Collected data entries.

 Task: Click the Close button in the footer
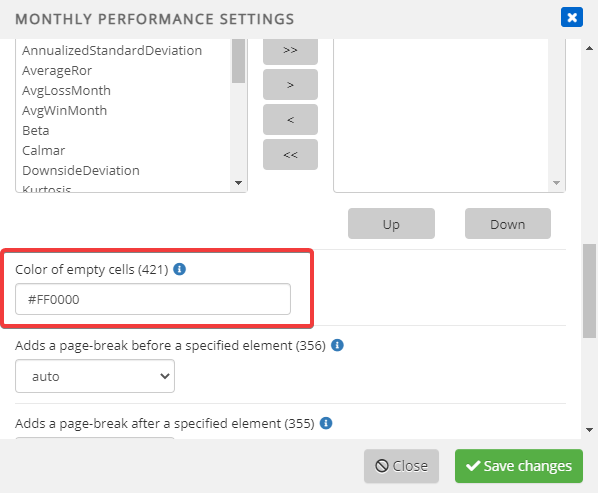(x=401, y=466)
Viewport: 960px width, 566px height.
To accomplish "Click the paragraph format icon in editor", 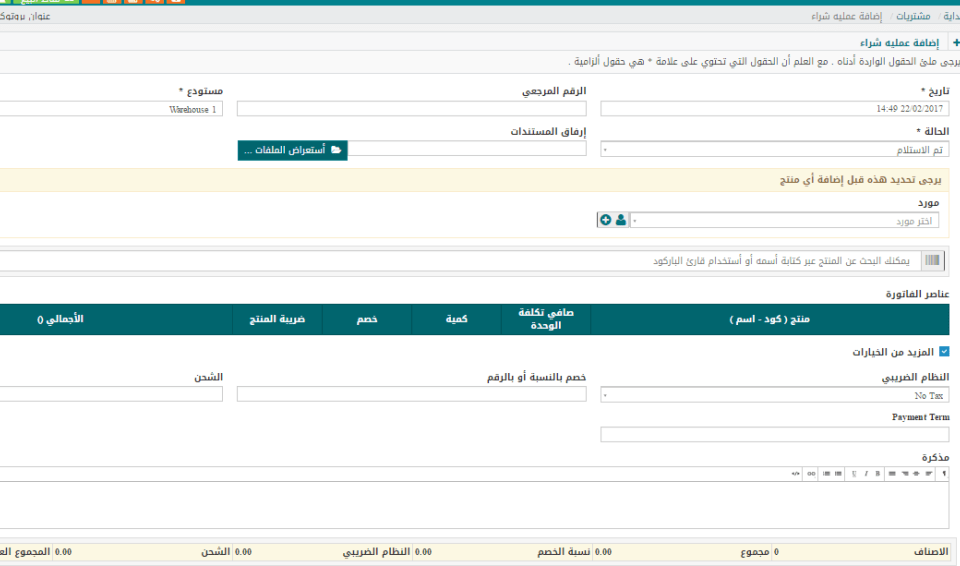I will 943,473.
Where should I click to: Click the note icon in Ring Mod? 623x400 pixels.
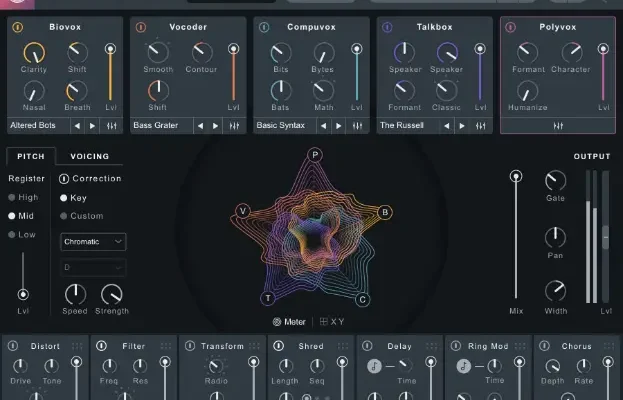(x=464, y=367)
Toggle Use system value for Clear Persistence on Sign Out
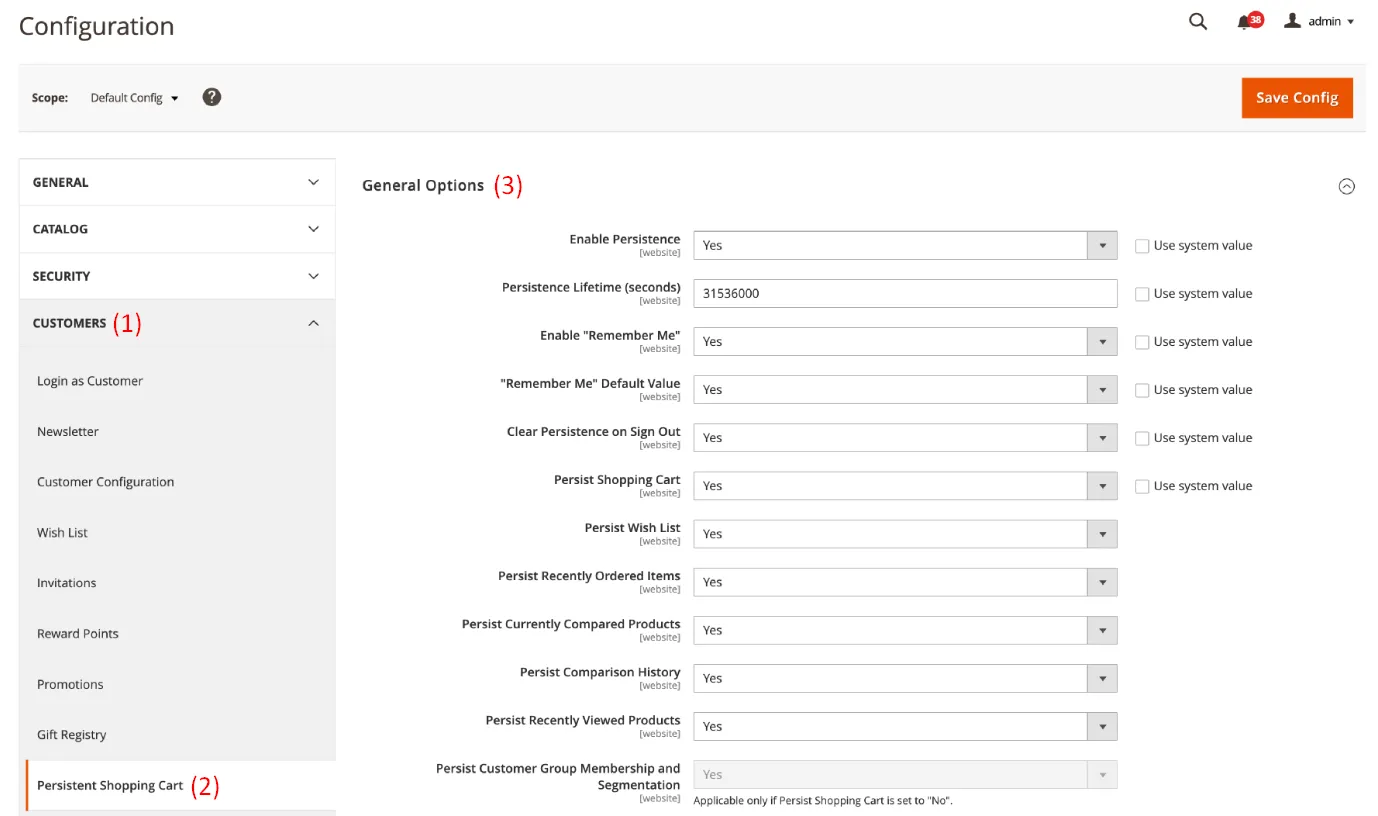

REQUIRED ACTION. In the data above, find the line containing "Where should I"; from there, please write out each line through the end, exactly, with the pictures omitted.

ANSWER TO THIS EXERCISE.
Where should I click to: Click the note icon in Ring Mod? 623x400 pixels.
(x=464, y=367)
Toggle Use system value for Clear Persistence on Sign Out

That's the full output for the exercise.